Danseuse, chorégraphe et professeure dont le savoir et l’art nourrissent l’œuvre romanesque qui interroge la création autant que le corps, la grâce et le deuil, Claude Pujade-Renaud est morte samedi 18 mai, à l’âge de 92 ans.
Née le 25 février 1932 à Bizerte, sur la côte tunisienne, où son père, Charles, polytechnicien, est ingénieur pour un grand groupe de BTP, Claude Pujade-Renaud bénéficie d’une scolarité choisie, à Paris, du lycée Victor-Duruy au lycée Camille-Sée. Mais, refusant la voie de la méritocratie scolaire que son père a suivie, Claude, élève modèle, opte en terminale pour l’éducation physique, alors même qu’elle n’a pas de vécu sportif notable, et annonce alors, à 16 ans, qu’elle ne voudra pas davantage du « beau mariage » avec un jeune homme issu des rangs de la bourgeoisie que ses parents envisageaient.
Comme elle est trop jeune pour intégrer l’institut régional d’EPS (Ireps), elle accepte de patienter en hypokhâgne puis en khâgne – ses parents la rêvent agrégée de lettres, d’histoire ou de philosophie –, mais l’ambiance guindée et la concurrence fiévreuse qui y règnent achèvent de renforcer son choix. Dès 18 ans, elle rejoint l’Ireps, donc, et sa formation quasi militaire. Claude pratique le handball et l’athlétisme, en sus de la danse, qui la passionne davantage. Puis elle intègre la maîtrise Janine-Solane et son langage chorégraphique personnel – plus tard, la danse contemporaine la conduit à Londres, puis à New York à l’école de Martha Graham.

Données fournies
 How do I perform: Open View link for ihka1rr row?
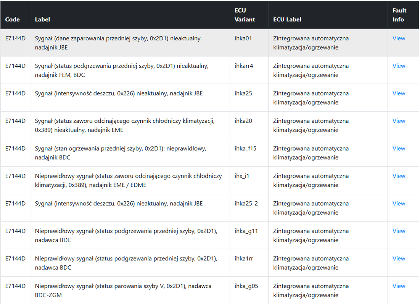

Votre consigne
Poursuivez le portrait de Claude Pujade-Renaud à partir de sa dernière phrase, qui évoque Londres et l’école de Martha Graham à New York.

Réponse attendue
Récit de son avortement
Si elle enseigne dès 1954 dans un lycée de Rouen, puis à Versailles, elle persiste à déjouer les destins qui s’esquissent. Une licence de philosophie en Sorbonne, un diplôme de l’école de danse du campus du Connecticut College, plus tard un doctorat de sciences de l’éducation à Paris-VIII-Vincennes, rien ne peut assigner Claude Pujade-Renaud à une seule place.
La jeune femme quitte le secondaire pour le supérieur. Formatrice spécialisée en danse à l’Ireps de 1961 à 1975, puis en poste à l’université Paris-VII, assistante, puis maître assistante, enfin professeure en sciences de l’éducation (1975-1990), elle s’intéresse à la psychopédagogie, confronte l’expression corporelle au langage, bientôt à la littérature.
La tentation n’est pas neuve. A 17 ans, elle a rédigé une nouvelle, L’Indifférent, dont le jeune héros s’émancipe des liens et des sensations convenus qu’il s’efforce d’analyser pour mieux se connaître. Déjà elle aurait pu se voir publiée, mais la satisfaction de son père l’avait amenée à se rétracter. Toujours se soustraire aux assignations.